Why shouldn’t newborns with jaundice be exposed to blue light at 14 o’clock?

Why shouldn’t newborns with jaundice be exposed to blue light at 14 o’clock?

Why should neonatal jaundice 14mg/dl not be illuminated with blue light? There is no such saying. Whether neonatal jaundice 14mg/dl needs to be illuminated with blue light depends mainly on the cause of jaundice.

Neonatal jaundice, also known as neonatal hyperbilirubinemia, is a common physiological disease in newborns. It is caused by abnormal bilirubin metabolism in the blood, which leads to elevated bilirubin. It cannot be excreted from the body in time, resulting in yellow staining of organs such as the skin and mucous membranes. In clinical practice, if the bilirubin is greater than 12.9 mg/dl or the bilirubin in the venous blood reaches 220, hospitalization for blue light therapy is recommended. When the neonatal jaundice is 14 mg/dl, oral probiotics can be taken to regulate the intestines, promote defecation, and excrete bilirubin with feces to reduce jaundice. Blue light therapy can also be performed to treat jaundice.

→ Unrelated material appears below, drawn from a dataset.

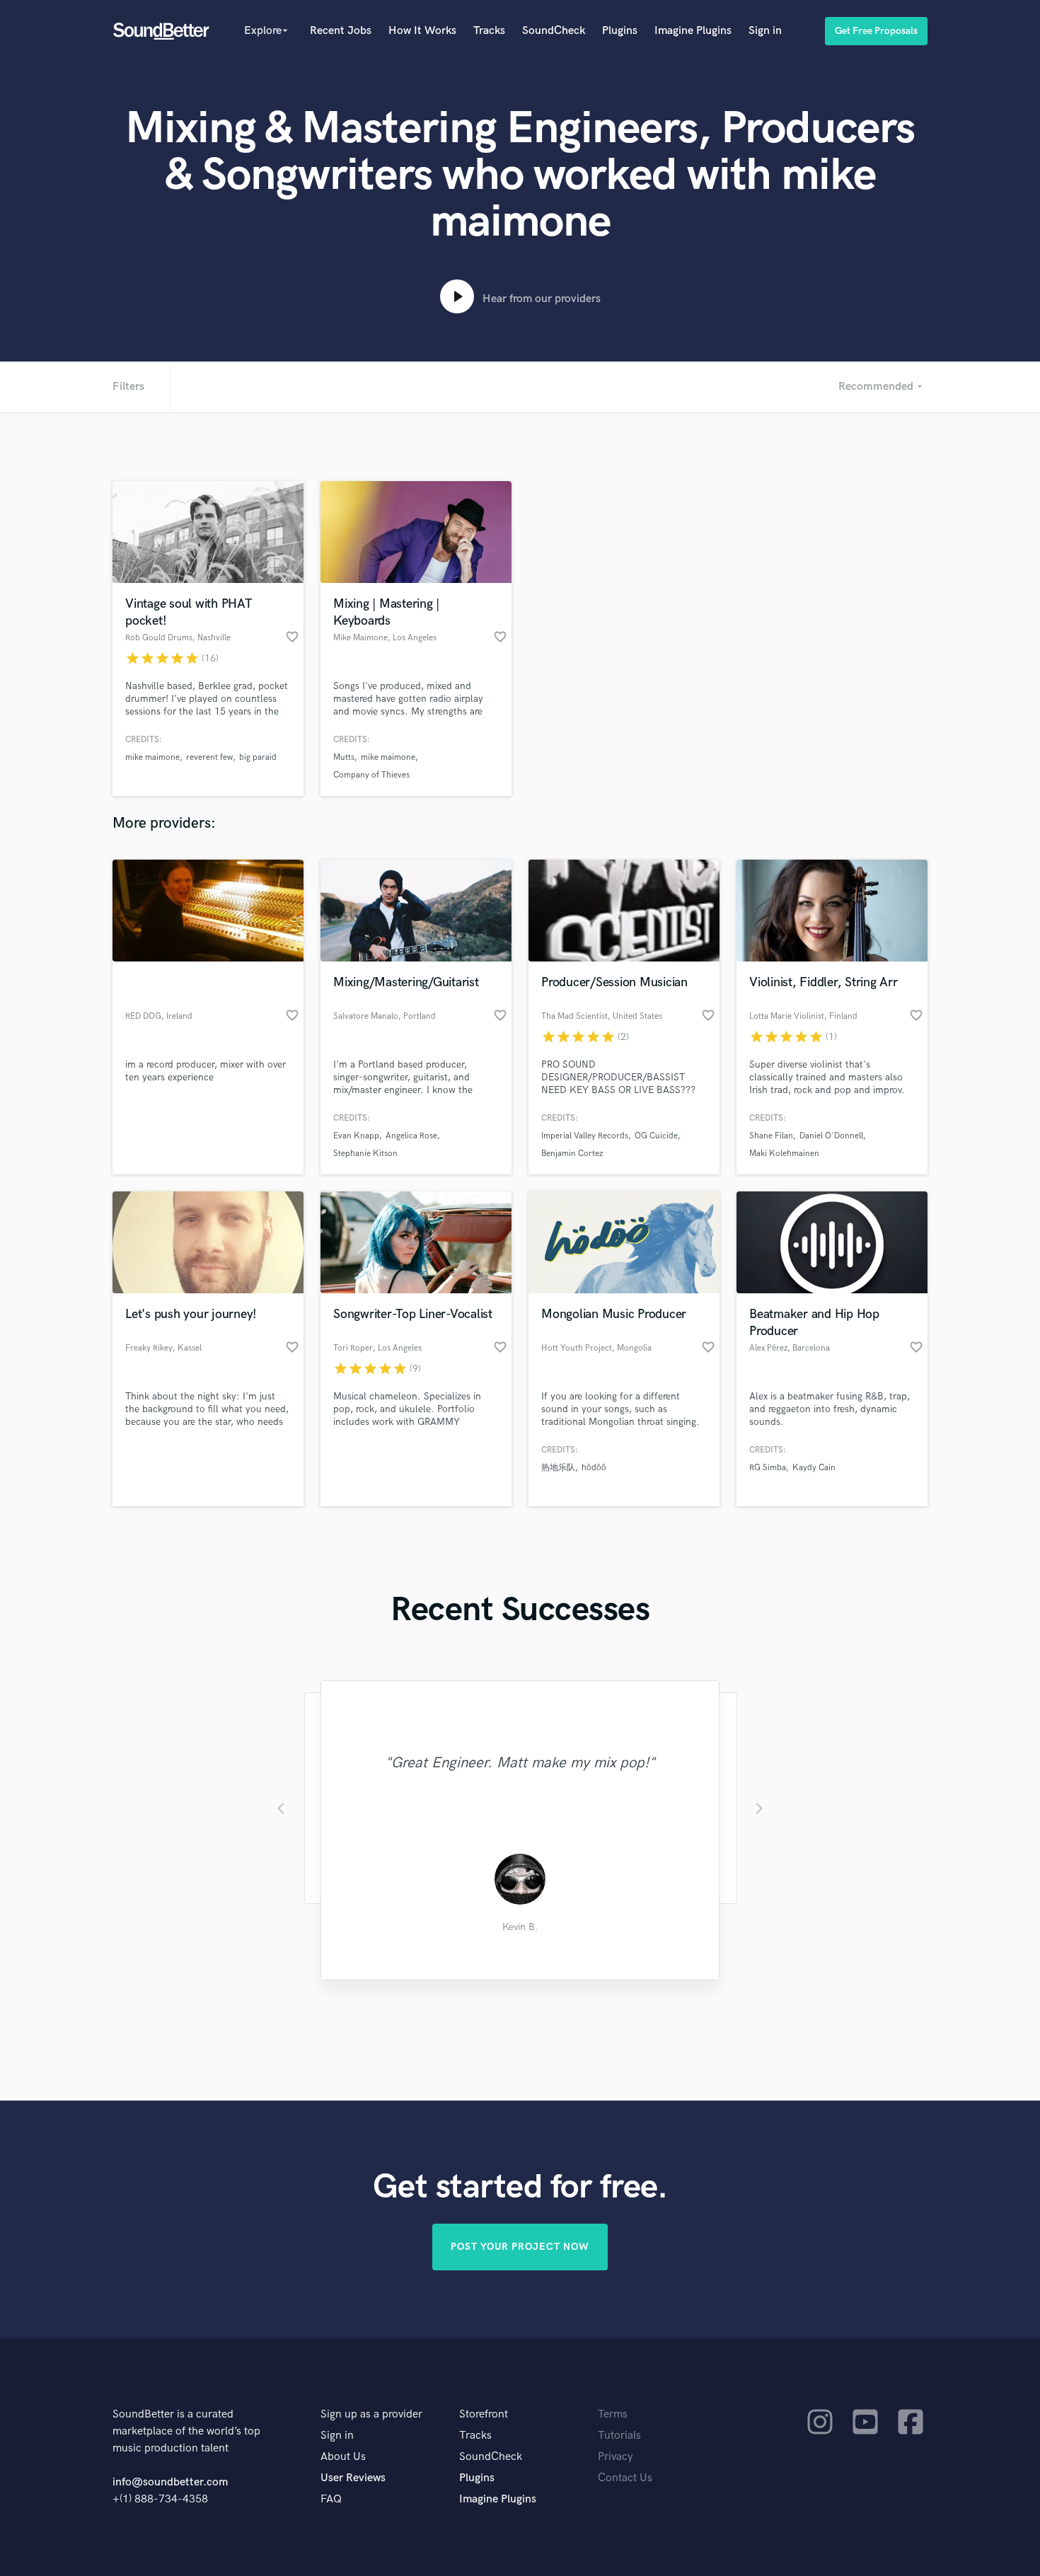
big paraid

Blue light therapy should be performed under strict medical conditions and should not be used blindly. Excessive or incorrect use of blue light therapy devices can damage the skin and eyes of newborns and may cause keratitis, blindness and other problems. Most newborns with physiological jaundice can quickly return to normal after one or two days of blue light therapy.